** BEGIN Entries provided **
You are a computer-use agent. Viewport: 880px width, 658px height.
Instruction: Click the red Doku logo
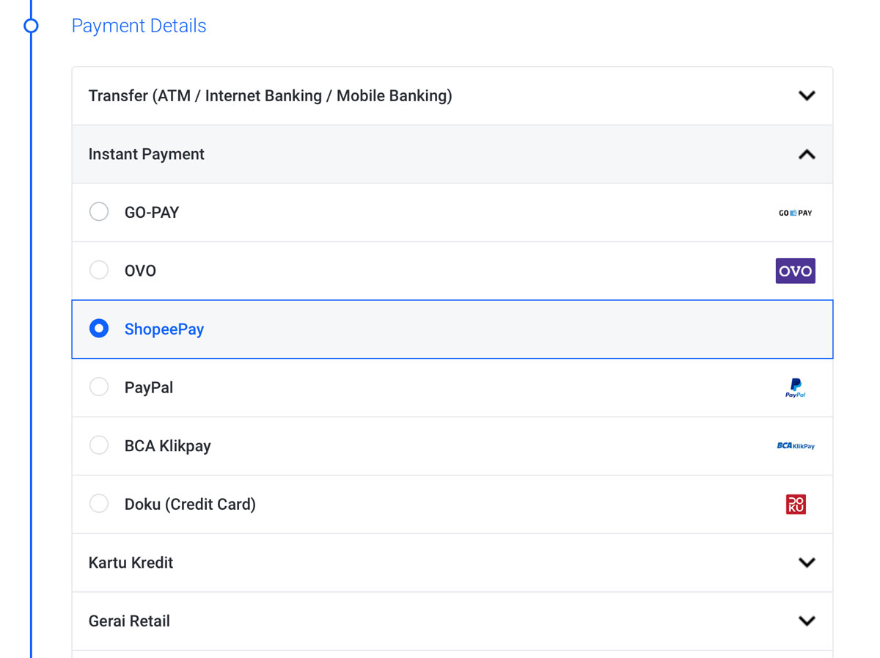click(796, 504)
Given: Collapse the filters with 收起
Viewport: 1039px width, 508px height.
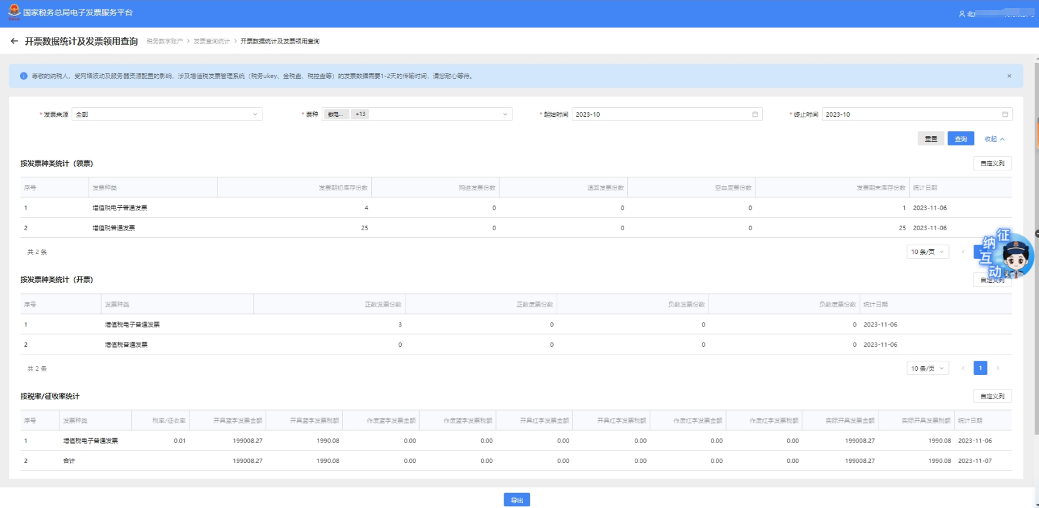Looking at the screenshot, I should click(995, 139).
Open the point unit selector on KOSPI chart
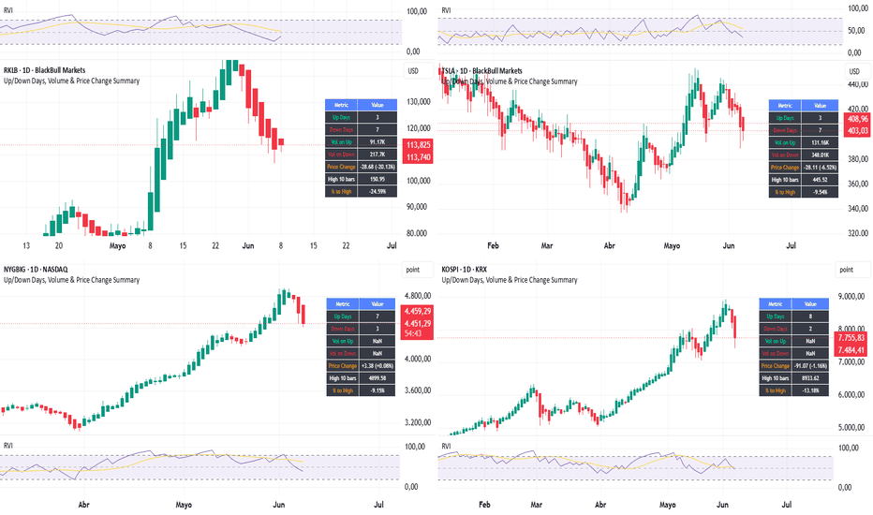The width and height of the screenshot is (873, 515). coord(847,270)
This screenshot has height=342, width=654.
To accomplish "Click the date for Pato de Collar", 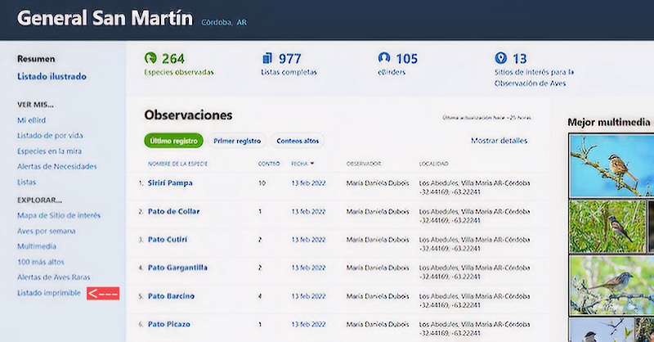I will pyautogui.click(x=308, y=211).
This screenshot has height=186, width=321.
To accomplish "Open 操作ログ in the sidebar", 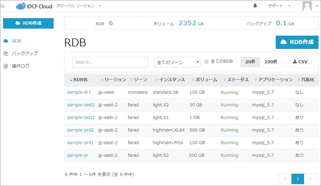I will (20, 66).
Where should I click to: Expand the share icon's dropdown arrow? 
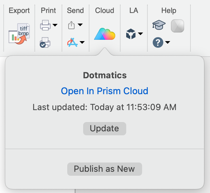[x=80, y=25]
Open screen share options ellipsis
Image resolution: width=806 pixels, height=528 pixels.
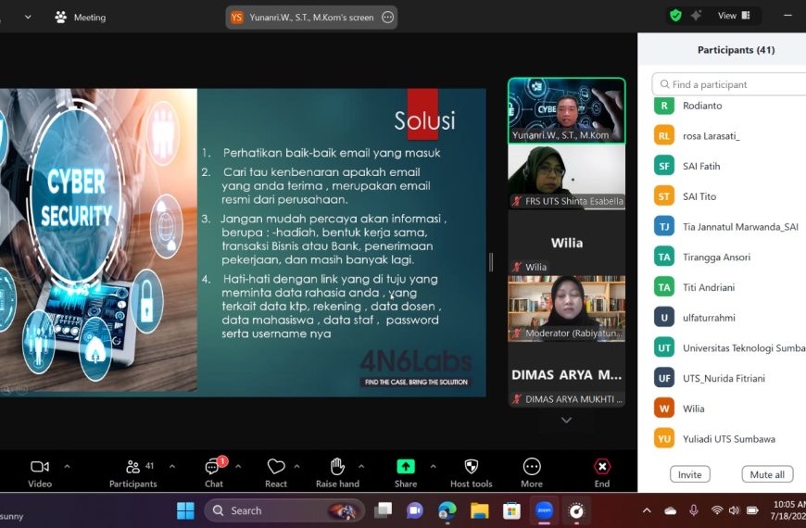click(x=388, y=17)
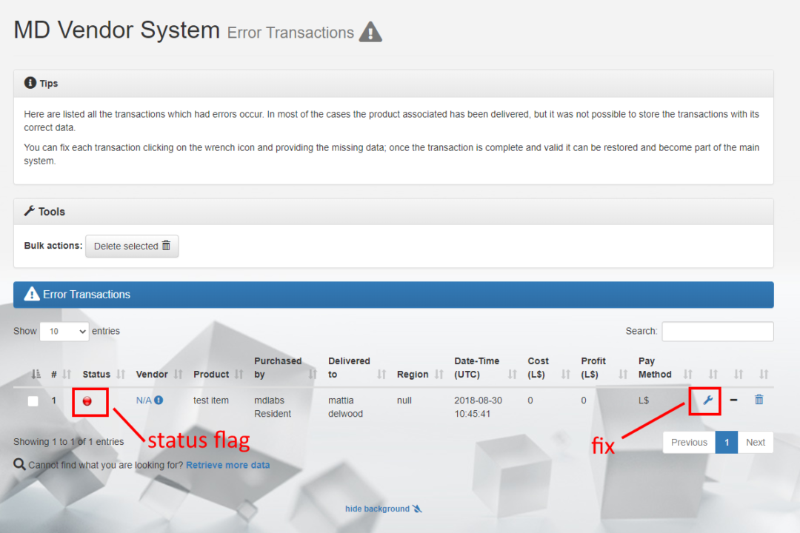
** END Entries provided **
§ Problem description
List each line above that contains the string "Viewport", treating uppercase and lowercase as different.

§ Finished answer
You are a computer-use agent. Viewport: 880px width, 658px height.
Viewport: 1039px width, 508px height.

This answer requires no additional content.